Consider a collection $\Sigma$ of subsets of $\mathbb{R}^d$ such that
- $A, B \in \Sigma \implies (A \cup B \in \Sigma \hspace{0.3mm} \text{ and } A \cap B \in \Sigma \hspace{0.3mm} \text{ and } A \setminus B \in \Sigma).$
- $\Sigma$ is closed under countable unions and countable intersections.
- If $A$ is either open or closed in the usual topology of $\mathbb{R}^d$, then $A \in \Sigma$.
- If $A \in \Sigma$ and $c \in \mathbb{R}^d$, then $c + A \in \Sigma$.
where $x \in c + A \iff x-c \in A$. Also, consider a function $\mu : \Sigma \to [0,+\infty]$ such that
- $\mu([0,1]^d) = 1$.
- $\mu(\varnothing) = 0$.
- If $A \in \Sigma$ and $c \in \mathbb{R}^d$, then $\mu(c+A) = \mu(A)$.

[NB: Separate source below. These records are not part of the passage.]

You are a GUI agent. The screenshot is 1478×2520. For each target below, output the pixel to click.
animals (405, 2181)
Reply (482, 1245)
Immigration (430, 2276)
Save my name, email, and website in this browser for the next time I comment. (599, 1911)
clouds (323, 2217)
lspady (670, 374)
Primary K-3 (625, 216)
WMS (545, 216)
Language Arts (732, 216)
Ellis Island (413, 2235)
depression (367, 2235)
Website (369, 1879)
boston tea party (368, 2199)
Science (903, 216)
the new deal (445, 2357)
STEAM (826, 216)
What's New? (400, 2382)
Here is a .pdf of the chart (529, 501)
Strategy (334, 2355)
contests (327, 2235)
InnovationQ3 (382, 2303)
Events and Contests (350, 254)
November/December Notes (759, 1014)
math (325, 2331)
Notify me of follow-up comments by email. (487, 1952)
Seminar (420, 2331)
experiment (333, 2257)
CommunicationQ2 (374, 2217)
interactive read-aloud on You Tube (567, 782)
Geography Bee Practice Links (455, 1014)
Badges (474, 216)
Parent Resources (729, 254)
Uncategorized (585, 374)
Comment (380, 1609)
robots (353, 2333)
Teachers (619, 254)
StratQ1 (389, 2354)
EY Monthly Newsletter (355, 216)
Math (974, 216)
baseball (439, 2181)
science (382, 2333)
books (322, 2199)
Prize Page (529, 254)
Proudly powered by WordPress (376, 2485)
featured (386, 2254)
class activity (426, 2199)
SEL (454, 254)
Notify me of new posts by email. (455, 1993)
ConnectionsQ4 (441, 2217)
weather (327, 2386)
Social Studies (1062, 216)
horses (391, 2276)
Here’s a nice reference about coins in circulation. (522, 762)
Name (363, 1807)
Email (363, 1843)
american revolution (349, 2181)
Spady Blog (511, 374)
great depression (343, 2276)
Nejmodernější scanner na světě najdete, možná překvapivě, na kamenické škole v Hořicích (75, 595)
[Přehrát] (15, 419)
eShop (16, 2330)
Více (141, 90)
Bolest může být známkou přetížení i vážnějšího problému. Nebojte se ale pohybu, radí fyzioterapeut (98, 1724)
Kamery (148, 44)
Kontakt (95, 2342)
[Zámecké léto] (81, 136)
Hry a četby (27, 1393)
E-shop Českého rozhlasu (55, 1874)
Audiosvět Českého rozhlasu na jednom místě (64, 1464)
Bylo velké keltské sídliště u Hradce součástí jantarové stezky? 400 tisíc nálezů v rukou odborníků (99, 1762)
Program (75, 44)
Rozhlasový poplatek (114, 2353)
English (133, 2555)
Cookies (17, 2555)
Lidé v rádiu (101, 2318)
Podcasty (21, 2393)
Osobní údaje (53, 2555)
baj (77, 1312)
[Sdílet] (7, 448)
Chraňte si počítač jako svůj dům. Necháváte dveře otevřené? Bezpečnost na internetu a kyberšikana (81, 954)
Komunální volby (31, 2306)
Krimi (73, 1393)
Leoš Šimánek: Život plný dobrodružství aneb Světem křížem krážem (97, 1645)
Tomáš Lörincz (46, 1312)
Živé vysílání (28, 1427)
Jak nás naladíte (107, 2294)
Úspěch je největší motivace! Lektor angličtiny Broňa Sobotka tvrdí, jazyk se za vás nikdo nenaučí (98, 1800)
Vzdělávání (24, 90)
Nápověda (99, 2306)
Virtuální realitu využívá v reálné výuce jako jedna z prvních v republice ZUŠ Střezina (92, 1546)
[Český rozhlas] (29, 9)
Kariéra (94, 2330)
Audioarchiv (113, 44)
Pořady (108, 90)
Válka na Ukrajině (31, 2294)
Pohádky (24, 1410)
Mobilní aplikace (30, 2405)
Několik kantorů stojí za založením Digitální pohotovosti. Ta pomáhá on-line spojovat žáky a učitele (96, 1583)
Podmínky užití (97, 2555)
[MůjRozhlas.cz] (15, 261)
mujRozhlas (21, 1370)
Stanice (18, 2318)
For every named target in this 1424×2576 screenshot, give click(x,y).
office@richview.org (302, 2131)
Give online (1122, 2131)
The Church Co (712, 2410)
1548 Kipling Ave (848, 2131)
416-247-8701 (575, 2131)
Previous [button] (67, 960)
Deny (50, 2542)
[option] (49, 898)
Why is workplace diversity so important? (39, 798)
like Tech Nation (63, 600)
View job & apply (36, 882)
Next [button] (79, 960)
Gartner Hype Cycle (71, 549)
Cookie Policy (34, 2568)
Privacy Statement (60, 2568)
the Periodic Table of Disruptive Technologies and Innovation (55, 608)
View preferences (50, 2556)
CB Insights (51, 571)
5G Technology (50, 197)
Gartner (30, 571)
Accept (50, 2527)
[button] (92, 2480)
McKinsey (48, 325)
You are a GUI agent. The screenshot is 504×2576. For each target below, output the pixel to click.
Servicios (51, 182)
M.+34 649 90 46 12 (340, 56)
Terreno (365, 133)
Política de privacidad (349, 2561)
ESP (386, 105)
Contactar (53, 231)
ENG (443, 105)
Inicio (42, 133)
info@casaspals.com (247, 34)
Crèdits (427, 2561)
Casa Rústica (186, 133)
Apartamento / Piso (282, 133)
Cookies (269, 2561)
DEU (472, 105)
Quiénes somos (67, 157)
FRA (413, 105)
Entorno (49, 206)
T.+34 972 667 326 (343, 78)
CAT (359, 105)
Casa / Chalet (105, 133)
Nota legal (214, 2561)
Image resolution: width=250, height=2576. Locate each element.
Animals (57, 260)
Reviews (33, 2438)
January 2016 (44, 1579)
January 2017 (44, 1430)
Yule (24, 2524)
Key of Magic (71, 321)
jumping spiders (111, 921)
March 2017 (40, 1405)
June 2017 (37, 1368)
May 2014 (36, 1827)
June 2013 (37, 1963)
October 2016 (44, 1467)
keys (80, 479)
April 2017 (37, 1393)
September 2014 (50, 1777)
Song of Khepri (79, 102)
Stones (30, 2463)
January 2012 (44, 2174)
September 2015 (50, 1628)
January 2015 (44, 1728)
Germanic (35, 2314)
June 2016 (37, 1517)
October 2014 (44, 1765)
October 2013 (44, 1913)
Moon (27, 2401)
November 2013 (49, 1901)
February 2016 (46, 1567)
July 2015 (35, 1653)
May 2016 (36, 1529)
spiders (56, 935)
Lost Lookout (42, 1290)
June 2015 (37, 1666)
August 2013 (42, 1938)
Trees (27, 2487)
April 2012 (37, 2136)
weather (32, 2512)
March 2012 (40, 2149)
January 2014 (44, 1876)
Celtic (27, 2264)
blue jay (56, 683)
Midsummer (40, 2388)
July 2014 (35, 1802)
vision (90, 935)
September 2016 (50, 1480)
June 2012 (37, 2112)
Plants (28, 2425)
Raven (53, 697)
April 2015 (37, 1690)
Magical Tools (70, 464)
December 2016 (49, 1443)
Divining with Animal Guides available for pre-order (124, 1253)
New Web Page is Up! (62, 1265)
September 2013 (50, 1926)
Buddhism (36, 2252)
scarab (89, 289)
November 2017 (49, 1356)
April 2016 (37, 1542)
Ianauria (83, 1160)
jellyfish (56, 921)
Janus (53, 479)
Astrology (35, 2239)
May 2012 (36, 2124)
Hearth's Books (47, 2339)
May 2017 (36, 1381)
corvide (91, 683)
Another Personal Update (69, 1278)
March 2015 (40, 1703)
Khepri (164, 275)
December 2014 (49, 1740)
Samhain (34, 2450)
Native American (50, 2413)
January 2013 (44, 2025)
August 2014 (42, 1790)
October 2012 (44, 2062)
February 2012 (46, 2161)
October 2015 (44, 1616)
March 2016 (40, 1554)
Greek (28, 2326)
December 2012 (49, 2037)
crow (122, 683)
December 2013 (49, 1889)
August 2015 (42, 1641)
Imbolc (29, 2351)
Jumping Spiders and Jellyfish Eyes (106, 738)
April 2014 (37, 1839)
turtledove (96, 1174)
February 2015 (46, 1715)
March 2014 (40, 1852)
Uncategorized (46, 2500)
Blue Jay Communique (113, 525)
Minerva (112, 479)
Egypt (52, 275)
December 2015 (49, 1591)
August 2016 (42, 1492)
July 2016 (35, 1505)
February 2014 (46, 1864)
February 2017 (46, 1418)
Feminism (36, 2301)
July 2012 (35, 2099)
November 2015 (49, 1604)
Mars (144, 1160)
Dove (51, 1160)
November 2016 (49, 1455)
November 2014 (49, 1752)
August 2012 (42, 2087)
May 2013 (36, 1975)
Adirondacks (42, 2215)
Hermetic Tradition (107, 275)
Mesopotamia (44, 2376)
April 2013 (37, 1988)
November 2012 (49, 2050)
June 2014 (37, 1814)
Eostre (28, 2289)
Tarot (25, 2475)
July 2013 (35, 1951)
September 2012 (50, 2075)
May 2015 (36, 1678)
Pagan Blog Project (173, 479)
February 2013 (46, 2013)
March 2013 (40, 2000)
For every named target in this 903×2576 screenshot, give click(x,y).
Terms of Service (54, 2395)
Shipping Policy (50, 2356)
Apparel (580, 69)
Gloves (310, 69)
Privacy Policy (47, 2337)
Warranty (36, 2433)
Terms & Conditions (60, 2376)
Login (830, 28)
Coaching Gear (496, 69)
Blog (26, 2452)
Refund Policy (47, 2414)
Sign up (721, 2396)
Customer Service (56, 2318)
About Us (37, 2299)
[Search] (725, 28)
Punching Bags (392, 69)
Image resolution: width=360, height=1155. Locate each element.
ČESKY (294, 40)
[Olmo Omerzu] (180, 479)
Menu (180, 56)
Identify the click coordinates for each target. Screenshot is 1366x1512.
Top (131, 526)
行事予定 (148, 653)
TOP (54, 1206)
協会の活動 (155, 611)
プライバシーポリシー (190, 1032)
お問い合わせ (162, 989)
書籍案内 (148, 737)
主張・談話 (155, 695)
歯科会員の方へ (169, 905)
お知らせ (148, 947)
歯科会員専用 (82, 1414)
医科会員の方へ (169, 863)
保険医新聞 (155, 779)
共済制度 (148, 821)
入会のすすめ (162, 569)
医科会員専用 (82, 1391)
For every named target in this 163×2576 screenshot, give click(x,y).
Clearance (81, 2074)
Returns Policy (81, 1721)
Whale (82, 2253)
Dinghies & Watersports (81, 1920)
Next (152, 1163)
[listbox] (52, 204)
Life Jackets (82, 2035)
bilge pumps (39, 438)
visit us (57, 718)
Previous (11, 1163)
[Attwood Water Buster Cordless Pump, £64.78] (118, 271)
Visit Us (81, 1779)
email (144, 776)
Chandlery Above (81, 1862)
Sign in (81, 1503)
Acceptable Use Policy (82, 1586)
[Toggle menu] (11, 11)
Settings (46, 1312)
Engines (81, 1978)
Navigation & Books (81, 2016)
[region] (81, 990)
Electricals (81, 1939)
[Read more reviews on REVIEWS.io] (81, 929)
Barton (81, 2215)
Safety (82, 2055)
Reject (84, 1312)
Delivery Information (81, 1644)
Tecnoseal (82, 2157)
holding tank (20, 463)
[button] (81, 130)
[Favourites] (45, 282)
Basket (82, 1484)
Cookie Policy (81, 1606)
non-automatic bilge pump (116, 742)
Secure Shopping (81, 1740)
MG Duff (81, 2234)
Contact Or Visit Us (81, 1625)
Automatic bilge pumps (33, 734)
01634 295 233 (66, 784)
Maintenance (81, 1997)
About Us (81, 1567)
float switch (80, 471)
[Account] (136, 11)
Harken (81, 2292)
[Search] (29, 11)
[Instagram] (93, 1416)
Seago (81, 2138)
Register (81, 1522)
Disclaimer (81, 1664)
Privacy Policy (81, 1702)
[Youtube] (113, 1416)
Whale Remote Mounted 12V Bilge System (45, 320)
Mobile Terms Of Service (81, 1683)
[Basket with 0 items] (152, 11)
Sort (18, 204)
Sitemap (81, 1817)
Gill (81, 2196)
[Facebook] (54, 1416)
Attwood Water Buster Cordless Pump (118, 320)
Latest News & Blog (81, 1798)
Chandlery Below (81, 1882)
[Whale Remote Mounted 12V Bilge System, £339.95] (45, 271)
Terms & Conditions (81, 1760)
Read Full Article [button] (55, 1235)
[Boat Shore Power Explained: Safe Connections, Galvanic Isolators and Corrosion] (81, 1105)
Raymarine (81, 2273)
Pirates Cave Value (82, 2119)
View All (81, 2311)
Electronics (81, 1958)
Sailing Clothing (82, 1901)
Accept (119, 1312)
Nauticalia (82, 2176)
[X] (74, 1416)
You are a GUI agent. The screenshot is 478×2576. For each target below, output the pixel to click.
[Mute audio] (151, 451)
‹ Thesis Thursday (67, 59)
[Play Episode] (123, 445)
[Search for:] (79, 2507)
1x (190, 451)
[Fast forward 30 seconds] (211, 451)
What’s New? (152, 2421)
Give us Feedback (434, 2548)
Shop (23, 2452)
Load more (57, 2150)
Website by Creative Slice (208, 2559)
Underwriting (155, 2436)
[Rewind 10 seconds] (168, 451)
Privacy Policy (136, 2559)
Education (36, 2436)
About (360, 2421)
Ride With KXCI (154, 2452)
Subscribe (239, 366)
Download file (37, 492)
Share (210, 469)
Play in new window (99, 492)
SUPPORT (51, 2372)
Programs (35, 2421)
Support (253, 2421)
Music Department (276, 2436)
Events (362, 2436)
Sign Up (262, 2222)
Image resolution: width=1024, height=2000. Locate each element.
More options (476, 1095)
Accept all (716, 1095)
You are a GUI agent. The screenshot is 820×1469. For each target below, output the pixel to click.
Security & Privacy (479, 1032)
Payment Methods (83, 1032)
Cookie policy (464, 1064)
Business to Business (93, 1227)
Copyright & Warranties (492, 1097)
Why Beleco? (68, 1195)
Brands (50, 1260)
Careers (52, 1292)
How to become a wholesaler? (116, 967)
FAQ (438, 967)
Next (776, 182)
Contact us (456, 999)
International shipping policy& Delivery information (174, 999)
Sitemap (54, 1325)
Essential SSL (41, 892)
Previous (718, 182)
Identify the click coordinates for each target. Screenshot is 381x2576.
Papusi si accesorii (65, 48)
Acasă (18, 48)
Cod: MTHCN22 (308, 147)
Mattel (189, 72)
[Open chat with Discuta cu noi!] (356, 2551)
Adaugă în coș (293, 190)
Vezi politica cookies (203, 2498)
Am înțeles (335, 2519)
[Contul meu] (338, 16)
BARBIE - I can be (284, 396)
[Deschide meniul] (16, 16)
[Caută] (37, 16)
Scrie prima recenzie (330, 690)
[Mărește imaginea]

- $\mu$ is countably additive on $\Sigma$.
Then, if I'm not mistaken, it can be shown that
If $A \in \Sigma$ and $A$ is Lebesgue measurable, then $\mu(A) = m(A)$ where $m$ is the Lebesgue measure.
Loosely speaking, my question is what if $A$ is not Lebesgue measurable?
Is it possible that a non- Lebesgue measurable set $A$ can be in $\Sigma$, or would this automatically contradict disjoint additivity?
Is it possible that $\mu(A)$ is not equal to the Lebesgue outer measure when $A \in \Sigma$ and $A$ is not Lebesgue measurable?
An outline of a proof would be beautiful. If that's not feasible, then a reference would also be greatly appreciated. Thank you for any insight on the matter.